With the publication, in 1996, of the devastatingly critical Black Athena revisited (eds. Mary Lefkowitz & Guy MacLean Rogers) the impression was created that the Black Athena thesis had been conclusively refuted.
However, the present collection - the product of prominent Dutch scholars in passionate and often extremely critical debate with Martin Bernal - seeks to restore the balance. Bernal himself has contributed three innovative and illuminating pieces to the collection, systematising his linguistic claims, and for the first time applying the Black Athena thesis to sub-Saharan Africa.

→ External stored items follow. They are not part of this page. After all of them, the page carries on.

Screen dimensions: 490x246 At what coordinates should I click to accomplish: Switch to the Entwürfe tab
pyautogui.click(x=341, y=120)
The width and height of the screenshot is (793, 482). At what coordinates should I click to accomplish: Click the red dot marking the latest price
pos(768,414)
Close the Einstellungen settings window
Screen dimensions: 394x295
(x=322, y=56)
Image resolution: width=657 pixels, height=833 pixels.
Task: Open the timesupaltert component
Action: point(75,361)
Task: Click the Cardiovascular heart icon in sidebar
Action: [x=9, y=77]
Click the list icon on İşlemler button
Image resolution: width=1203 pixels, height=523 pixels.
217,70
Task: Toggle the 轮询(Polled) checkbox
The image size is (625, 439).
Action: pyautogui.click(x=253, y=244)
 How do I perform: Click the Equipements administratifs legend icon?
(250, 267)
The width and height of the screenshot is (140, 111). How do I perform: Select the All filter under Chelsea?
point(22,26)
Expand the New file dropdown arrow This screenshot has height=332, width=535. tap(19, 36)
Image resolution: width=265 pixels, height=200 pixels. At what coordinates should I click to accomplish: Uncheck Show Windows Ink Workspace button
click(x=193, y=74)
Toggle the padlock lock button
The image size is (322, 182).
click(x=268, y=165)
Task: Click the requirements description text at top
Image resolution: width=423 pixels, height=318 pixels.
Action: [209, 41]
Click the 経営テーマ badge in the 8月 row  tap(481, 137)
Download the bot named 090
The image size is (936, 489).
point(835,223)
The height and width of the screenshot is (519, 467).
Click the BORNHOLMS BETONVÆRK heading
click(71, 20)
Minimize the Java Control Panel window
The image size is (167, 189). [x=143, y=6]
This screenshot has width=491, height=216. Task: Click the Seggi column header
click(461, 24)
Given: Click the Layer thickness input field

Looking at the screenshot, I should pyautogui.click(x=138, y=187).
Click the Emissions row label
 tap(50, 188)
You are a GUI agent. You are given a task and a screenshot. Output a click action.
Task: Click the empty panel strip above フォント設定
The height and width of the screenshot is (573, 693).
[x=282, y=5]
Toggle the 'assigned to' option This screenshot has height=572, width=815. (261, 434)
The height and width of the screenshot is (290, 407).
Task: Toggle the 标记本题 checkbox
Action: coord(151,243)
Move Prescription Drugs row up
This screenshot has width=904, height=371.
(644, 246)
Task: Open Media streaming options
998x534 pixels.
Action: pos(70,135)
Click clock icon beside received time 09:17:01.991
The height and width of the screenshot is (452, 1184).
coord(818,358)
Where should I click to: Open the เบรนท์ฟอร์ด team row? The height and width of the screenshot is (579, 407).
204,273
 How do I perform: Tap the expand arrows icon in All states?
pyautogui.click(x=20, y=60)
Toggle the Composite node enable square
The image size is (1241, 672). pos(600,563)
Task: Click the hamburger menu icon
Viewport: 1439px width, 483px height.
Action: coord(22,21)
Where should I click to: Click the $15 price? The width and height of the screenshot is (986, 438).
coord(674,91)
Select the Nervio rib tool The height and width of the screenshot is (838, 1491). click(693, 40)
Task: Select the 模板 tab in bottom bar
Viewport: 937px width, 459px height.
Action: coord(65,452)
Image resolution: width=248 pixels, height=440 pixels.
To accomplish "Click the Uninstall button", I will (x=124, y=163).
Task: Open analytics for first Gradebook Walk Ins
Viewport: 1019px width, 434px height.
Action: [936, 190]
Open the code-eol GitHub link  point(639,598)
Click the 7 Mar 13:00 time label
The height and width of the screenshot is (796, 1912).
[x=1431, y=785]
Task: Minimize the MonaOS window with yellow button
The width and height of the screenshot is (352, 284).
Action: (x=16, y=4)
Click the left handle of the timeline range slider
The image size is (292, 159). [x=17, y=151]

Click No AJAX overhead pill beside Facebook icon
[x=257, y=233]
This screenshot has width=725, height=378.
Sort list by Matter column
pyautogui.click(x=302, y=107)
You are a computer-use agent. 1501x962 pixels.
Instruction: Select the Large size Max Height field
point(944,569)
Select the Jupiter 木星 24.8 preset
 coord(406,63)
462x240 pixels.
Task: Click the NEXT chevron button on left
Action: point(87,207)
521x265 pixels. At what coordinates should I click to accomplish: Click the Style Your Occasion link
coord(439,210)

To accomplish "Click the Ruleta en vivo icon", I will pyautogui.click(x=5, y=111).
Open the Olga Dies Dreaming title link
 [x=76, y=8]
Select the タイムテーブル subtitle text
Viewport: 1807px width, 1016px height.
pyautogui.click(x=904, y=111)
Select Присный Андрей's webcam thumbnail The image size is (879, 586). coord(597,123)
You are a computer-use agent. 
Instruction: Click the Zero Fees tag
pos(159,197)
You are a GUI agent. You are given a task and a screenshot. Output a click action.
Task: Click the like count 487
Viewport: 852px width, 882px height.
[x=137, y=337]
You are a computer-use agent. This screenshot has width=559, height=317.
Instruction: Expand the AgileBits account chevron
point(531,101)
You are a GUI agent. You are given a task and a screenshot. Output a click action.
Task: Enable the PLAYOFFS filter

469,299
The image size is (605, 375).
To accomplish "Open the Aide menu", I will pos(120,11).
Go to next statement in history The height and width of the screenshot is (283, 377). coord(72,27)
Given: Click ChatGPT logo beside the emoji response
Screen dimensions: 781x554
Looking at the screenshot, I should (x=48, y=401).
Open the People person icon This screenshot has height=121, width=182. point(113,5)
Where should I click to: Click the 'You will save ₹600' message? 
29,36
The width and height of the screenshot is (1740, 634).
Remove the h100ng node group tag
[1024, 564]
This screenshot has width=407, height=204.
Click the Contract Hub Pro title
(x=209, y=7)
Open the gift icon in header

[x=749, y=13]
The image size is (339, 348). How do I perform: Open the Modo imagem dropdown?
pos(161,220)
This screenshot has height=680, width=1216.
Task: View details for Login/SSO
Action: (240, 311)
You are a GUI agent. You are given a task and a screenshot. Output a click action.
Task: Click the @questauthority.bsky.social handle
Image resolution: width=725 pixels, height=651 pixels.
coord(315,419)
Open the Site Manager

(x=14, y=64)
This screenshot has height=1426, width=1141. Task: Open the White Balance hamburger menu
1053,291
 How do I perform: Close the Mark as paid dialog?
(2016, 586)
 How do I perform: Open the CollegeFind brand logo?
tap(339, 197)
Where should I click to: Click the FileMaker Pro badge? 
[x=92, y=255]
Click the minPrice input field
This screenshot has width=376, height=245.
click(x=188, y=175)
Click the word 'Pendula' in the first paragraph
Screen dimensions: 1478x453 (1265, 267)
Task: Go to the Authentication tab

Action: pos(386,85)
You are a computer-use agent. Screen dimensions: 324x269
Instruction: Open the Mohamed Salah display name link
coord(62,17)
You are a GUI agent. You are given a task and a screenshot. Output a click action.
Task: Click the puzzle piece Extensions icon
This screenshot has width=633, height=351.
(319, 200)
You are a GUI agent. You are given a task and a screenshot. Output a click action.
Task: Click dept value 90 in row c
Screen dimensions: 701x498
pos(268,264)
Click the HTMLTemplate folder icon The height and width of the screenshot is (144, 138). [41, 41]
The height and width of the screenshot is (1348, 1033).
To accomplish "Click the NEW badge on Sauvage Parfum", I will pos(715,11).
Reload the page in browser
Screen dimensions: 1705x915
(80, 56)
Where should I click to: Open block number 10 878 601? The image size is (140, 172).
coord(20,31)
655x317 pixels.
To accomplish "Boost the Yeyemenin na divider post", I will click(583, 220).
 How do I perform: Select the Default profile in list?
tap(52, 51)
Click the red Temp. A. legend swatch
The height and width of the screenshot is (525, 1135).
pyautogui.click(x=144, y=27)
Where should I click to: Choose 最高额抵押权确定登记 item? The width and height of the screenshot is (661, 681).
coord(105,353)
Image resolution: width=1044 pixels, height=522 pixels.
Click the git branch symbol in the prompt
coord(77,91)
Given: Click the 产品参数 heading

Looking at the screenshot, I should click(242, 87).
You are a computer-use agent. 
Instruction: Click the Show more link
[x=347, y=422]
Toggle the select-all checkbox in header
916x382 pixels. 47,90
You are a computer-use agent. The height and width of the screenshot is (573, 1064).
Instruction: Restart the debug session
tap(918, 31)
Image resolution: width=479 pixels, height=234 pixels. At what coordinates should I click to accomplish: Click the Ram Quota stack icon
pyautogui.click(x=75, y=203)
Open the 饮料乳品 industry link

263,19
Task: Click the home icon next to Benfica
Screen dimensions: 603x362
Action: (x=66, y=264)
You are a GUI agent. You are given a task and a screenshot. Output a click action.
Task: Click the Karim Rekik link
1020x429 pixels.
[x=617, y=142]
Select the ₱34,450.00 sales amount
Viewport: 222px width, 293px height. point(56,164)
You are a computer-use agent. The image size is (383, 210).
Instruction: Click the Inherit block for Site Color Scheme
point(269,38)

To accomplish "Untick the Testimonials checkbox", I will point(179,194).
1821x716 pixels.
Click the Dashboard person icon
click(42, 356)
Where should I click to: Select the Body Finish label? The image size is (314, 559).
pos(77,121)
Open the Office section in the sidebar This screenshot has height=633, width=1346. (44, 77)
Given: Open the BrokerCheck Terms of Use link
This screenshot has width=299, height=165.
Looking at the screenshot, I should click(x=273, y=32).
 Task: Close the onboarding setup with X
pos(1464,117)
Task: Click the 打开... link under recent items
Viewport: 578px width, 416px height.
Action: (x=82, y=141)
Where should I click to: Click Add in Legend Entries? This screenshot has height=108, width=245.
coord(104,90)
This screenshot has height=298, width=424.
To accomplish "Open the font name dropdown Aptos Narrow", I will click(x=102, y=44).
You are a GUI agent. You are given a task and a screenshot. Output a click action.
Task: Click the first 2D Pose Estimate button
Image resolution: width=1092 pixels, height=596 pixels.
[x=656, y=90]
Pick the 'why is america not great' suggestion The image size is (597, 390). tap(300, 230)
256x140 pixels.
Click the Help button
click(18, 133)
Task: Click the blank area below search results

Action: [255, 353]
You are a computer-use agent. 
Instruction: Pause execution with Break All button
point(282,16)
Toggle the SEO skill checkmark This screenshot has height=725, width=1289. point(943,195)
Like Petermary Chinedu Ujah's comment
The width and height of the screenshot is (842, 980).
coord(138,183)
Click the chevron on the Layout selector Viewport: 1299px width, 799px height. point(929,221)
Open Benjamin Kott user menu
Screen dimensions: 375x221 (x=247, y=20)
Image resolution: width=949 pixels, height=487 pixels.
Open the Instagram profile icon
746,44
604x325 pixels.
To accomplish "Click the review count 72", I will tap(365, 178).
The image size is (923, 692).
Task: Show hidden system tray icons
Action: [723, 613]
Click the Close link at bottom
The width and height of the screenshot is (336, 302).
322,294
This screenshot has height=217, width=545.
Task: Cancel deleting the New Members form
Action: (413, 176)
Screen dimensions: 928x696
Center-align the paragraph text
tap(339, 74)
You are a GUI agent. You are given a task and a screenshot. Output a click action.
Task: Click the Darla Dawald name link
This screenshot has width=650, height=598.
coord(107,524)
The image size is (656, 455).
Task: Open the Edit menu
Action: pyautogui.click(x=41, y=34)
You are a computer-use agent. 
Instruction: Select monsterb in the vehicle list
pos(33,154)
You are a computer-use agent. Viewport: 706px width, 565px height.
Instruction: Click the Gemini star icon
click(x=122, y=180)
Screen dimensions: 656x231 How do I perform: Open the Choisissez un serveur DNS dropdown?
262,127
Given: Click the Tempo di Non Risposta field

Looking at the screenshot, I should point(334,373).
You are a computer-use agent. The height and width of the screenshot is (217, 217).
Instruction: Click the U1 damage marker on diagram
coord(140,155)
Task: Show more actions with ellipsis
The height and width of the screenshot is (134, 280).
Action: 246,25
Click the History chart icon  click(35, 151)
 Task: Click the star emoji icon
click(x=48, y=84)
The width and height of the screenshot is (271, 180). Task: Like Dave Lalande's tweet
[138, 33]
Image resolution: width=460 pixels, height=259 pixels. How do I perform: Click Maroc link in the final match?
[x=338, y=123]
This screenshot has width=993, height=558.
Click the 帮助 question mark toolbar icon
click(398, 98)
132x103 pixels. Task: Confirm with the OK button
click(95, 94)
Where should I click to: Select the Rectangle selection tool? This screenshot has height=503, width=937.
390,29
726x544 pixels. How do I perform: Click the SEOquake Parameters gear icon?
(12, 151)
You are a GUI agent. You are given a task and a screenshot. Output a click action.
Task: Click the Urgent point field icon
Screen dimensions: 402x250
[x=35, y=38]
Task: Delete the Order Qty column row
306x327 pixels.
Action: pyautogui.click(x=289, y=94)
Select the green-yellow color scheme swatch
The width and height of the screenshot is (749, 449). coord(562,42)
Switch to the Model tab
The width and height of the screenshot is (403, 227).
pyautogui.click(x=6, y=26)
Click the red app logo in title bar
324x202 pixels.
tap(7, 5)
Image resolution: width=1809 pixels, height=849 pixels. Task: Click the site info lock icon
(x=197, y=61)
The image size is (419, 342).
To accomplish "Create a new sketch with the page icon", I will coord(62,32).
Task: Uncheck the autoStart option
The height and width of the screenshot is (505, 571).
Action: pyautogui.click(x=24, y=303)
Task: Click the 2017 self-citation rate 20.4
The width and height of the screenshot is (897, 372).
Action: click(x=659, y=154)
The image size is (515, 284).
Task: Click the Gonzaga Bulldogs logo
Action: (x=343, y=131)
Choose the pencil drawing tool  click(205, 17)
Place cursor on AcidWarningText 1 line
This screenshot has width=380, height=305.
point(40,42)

By offering answers to the above questions, the collection takes the international debate to the next, constructive phase. It shows that incisive and multifaceted criticism of Bernal's position and methods is necessary and often justified. Yet the editor's overall conclusion is that we should not throw away the baby with the bath water. At the eve of the 21st century, the formulation of a non-Eurocentric, multicentric model of global cultural history - a model, also, that will inform and inspire our global future - is of vital importance. It is here that Martin Bernal shows the way as none before him. Specifically his vision's implications for sub-Saharan Africa constitute a major intellectual challenge. Stressing massive intercontinental interactions and vital global contributions of the African peoples, they also invite us to redress the present-day negative image of Africa.
The collection Black Athena: Ten Years After is published by the Dutch Archaeological and Historical Society, at the retail price of Dfl.98/Euro 45/US$50 (ex. VAT/BTW) (postage not included)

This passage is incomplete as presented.